**Exercise description:**
Format each line of the rows as a Markdown table with the columns Number and Line. Number the lines in order and skip any blank ones.

**Dataset excerpts:**
┌────────

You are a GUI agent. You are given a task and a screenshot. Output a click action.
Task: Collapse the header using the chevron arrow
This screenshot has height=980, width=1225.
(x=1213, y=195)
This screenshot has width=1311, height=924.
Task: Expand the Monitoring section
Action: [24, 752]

└────────

**The result:**
| Number | Line |
|---|---|
| 1 | You are a GUI agent. You are given a task and a screenshot. Output a click action. |
| 2 | Task: Collapse the header using the chevron arrow |
| 3 | This screenshot has height=980, width=1225. |
| 4 | (x=1213, y=195) |
| 5 | This screenshot has width=1311, height=924. |
| 6 | Task: Expand the Monitoring section |
| 7 | Action: [24, 752] |